**What to do**
[1] From the Scala post, reproduce the part that opens with the words containing "Wow, it’s been" and closes with "the average programmer.", replacing "Functional Programming" with "Object-Oriented Programming".
[2] Condense the paragraph of the Scala post that begins "Frankly, i can follow those complaints" into a shorter version that keeps its main points.

**Passage**
Wow, it’s been quite a long time since i’ve blogged the last time (that’s for the one or other reason that would only bother you, so in essence – please excuse) . But now i can’t keep calm any longer, since there’s an increasing number of articles, claiming that e.g. Functional Programming – in particular using Scala – is too hard to get for the average programmer.
First of all, there isn’t any ‘Java Joe’ (as a synonym for all those so called ‘dumb’ Programmers) out there. Well ok, if it is, then i’m the ideal protoype of that Joe! And as such i can tell you, if you’re willing to learn some new ideas and try to improve your programming skills, than Scala may provide you with a bunch of whole new concepts, not only from the functional world (and i’m not even talking about type systems here).
In fact, i don’t care if it’s Scala, Haskell or any other language, as soon as it may widen my horizon. But i would answer to all those who think Scala is to hard to grasp, that it’s only a matter of how you would pick up those persons. Granted, it may be difficult to meet those ‘newcomers’ at their common ground – there are some complaints out there that some Scala community members might behave too elitist when it comes to blaming Scala as being too difficult (like ‘it’s not Scala which is too difficult, it’s only you who don’t understand it’).
Frankly, i can follow those complaints. If you’re willing to learn and may have some problems to grasp some blog posts about Scala (or any other language) or even some code snippets, it is by way no solution to retreat to a position, saying your just to dumb (or lazy or whatsoever) to get it. Spitting out some code snippets or short articles everey now and then is easy – especially if they come without any context or any larger explanation. That’s really the easy part! The hard part is meeting that so called average Java Joe at his level and escort him intellectually!
So as a community of Scala fellows (or in any other way), we need to stop judge over those large herd of programmers as being too dumb. That’s simply not true! There may be some individuals too sluggish to learn and excel. But for all those others, who may have a hard job and having no chance to deal and become proficient with Scala at day (and therefore have only some hours at night) , we need to provide a way of guidance. And that’s best done to face that before mentioned reality. It’s not the people who are dumb. We as a community are dumb if we don’t react to that reality and welcome those people on their ground!

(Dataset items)
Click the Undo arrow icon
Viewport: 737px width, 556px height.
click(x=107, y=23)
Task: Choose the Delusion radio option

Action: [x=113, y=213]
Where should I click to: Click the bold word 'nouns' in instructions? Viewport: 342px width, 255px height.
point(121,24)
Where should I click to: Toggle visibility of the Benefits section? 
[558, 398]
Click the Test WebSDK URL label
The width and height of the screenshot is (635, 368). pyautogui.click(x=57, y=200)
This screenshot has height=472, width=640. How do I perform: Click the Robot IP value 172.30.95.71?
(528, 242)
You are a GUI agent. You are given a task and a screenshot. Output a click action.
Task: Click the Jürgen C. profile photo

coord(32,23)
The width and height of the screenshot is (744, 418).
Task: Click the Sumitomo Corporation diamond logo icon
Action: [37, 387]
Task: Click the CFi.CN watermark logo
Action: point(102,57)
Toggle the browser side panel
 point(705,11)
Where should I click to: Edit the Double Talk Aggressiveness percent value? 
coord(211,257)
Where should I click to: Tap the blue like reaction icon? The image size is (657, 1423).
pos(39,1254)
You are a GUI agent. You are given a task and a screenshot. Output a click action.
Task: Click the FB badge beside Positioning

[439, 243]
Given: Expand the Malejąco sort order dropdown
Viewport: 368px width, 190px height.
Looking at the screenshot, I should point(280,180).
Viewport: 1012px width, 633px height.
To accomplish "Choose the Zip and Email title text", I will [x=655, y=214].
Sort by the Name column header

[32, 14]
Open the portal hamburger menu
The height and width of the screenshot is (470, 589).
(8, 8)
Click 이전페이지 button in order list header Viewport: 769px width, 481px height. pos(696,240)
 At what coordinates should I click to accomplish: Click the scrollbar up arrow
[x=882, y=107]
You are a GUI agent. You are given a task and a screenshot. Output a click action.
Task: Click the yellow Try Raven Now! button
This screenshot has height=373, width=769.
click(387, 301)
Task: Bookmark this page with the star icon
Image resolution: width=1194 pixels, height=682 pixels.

**Problem solutions**
[1]
Wow, it’s been quite a long time since i’ve blogged the last time (that’s for the one or other reason that would only bother you, so in essence – please excuse) . But now i can’t keep calm any longer, since there’s an increasing number of articles, claiming that e.g. Object-Oriented Programming – in particular using Scala – is too hard to get for the average programmer.

[2] I understand those complaints. If someone willing to learn struggles with blog posts or code snippets about Scala or another language, telling them they are too dumb or lazy to get it is no solution. Posting snippets or short articles now and then is easy, especially without context or a larger explanation. The hard part is meeting the average Java Joe at his level and guiding him intellectually.